Oregon has implemented many safeguards to prevent misuse of the law, Dr. Turner notes. For instance, the state requires that a dying patient make two oral requests of the physician spaced at least 15 days apart and a written request signed by two witnesses. Also, the prescribing physician and a consulting physician must confirm the patient’s mental competence.

K. Turner Slicho, DO, another OMM specialist in Portland, echoes Dr. Turner’s sentiments.

“We are supposed to first do no harm,” Dr. Slicho observes. “Is breathing for one more day really quality of life? Aren’t we doing harm by prolonging suffering?”

Dr. Slicho has encountered a number of cases of suffering in which he feels physician-assisted suicide would’ve been appropriate. For instance, his aunt died last year in Louisiana after a long struggle with “wickedly aggressive” squamous cell carcinoma of the mouth.

“She was going through treatment after treatment after treatment and not getting anywhere with it,” he remembers. “She hadn’t eaten any solid foods for 18 months. She was so exhausted she could barely stay awake during the day.”

He wishes Oregon’s Death With Dignity Act had been available to his aunt, though she might not have taken advantage of the option, he notes.

What both sides agree on

While advocates and opponents of physician-assisted suicide wholeheartedly disagree on the morality of Death with Dignity laws, many share the opinion that end-of-life care in America leaves much to be desired.

“There is a true public health crisis that surrounds the way Americans are dying,” says Ira Byock, MD, a prominent palliative medicine physician who opposes physician-assisted suicide. “Despite more than three decades of progress in hospice and palliative medicine, many Americans today are receiving inadequate care during the last months, weeks and days of life.

“The assisted suicide folks are rightly fearful at how people are being cared for, and they are angry at the health system, and they’re angry at doctors. But their solution is to give the same doctors that they fear new authority to write lethal prescriptions. I look at that and say, ‘Really? Is that your solution?’ “

The Institute of Medicine’s 2014 report on end-of-life care should be a wake-up call for Americans, Dr. Byock argues.
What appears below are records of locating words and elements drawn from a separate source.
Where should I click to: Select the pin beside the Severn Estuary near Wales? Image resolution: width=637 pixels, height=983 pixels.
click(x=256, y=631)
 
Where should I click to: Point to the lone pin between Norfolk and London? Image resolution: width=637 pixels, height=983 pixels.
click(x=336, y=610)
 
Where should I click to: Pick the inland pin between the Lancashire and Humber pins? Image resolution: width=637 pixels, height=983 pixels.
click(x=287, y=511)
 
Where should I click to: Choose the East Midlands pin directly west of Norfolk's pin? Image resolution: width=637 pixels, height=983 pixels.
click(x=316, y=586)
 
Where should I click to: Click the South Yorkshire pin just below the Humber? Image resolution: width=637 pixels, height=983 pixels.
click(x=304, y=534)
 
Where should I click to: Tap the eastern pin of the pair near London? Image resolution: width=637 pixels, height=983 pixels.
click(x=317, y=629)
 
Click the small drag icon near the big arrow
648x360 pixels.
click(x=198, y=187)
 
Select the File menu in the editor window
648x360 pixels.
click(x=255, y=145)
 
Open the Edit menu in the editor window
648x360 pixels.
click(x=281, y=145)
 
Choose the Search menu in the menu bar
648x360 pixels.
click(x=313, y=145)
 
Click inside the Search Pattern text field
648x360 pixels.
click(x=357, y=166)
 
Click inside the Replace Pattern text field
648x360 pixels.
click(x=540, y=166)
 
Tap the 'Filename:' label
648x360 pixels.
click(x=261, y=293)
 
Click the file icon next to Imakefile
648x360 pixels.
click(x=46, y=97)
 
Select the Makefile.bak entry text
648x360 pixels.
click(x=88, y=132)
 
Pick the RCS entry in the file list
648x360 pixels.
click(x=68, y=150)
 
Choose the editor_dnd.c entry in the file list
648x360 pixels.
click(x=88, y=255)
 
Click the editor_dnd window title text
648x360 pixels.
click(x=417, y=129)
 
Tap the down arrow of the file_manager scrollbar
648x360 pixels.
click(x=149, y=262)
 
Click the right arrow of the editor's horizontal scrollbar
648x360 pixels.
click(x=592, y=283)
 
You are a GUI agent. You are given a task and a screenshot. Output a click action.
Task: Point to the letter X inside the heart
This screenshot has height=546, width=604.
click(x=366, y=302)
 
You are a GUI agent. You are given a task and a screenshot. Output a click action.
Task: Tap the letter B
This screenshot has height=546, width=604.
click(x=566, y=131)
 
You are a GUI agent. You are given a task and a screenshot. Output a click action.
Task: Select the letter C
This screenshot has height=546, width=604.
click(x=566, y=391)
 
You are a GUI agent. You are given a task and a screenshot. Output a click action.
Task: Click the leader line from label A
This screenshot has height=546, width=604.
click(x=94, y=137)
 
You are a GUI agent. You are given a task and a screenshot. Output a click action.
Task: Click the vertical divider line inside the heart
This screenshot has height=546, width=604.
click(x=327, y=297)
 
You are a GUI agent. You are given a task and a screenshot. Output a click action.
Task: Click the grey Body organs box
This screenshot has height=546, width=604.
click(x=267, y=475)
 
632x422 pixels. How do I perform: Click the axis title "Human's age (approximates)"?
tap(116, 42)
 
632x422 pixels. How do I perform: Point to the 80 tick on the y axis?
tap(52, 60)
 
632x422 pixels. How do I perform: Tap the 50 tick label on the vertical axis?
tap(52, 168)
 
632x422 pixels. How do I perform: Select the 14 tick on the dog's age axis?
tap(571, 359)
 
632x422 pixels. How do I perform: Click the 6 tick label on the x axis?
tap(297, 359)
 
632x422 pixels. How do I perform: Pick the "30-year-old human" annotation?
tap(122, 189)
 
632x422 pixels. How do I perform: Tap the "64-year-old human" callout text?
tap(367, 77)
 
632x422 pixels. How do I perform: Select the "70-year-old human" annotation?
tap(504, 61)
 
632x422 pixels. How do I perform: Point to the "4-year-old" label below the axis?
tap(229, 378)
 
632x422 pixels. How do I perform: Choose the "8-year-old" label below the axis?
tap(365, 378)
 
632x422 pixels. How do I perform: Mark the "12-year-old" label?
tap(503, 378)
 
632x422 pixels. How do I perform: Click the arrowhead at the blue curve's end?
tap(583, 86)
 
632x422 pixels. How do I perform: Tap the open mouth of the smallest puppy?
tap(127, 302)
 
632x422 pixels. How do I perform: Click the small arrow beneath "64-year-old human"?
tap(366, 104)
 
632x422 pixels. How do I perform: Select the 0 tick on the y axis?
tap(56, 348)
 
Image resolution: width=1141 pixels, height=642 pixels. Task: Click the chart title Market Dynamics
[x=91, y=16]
“We all ought to be angry,” he says. “And we ought to be calling on the carpet the deans of medical schools who give degrees to young physicians who have not been trained to have serious conversations about end-of-life preferences with patients and who have not been adequately trained to assess and treat people’s pain.”

A professor of medicine, psychiatry and medical humanities at the University of Rochester (New York) medical school, Timothy E. Quill, MD, agrees that many medical colleges could do a better job of preparing future physicians to provide end-of-life care. But he views physician-assisted death as the last step in a continuum of choices that should be available to terminally ill patients.

“Why is it considered ethical to die of ‘natural causes’ after a long heroic fight against illness filled with ‘unnatural’ life-prolonging medical interventions and unethical to allow patients to take charge at the end of a long illness and choose to die painlessly and quickly?” Dr. Quill asked in his book Death and Dignity: Making Choices and Taking Charge.

As a hospice and palliative medicine specialist, Dr. Quill believes that all other possibilities should be considered before physician-assisted suicide.

“We should look at every alternative to this,” he says. “But there are tough cases, and there always will be tough cases. And some of the things we ask people to go through at the end of life are not acceptable to some patients.

“If we’re patient-centered and trying to keep the patient in charge, we will see cases in which individuals choose physician aid in dying. In our culture, we give people choices about how much treatment they are willing to go through and when they can stop the treatment and opt for hospice care. It’s pretty arbitrary to let dying patients have these choices but not the ability to choose how and when their lives will end.”